Your instructions -
Sift through the material below and return the lines with "computer".

Data listing -
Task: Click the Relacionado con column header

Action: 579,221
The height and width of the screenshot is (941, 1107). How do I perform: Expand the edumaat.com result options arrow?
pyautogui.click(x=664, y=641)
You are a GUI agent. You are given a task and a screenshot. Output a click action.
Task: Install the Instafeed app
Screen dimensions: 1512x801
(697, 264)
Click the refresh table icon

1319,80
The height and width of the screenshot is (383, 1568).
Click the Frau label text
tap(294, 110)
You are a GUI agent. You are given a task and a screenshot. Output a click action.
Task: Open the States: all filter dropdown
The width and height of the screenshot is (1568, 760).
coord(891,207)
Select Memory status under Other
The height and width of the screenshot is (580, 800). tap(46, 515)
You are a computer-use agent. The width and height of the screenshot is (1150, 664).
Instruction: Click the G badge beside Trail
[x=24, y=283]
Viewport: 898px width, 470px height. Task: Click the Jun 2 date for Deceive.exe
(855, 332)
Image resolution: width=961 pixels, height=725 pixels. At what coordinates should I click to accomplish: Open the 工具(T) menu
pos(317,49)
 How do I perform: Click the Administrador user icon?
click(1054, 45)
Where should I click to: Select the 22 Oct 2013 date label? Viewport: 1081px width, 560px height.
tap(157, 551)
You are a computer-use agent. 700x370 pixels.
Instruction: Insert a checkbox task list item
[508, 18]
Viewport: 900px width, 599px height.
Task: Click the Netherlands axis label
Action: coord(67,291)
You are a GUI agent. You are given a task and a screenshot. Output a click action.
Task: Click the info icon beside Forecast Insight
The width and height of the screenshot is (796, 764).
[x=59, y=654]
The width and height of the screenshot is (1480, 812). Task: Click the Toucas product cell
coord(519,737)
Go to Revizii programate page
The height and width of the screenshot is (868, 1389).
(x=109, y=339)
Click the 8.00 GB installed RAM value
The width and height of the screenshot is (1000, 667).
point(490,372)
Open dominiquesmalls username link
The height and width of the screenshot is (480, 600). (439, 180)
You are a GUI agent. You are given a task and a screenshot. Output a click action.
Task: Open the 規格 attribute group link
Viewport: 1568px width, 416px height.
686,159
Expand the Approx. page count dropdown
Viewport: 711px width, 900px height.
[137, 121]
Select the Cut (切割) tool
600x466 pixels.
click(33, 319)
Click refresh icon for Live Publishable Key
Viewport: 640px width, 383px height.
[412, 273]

Answer to this problem -
You are a computer-use agent. The width and height of the screenshot is (1150, 664).
You are a computer-use agent. 700x370 pixels.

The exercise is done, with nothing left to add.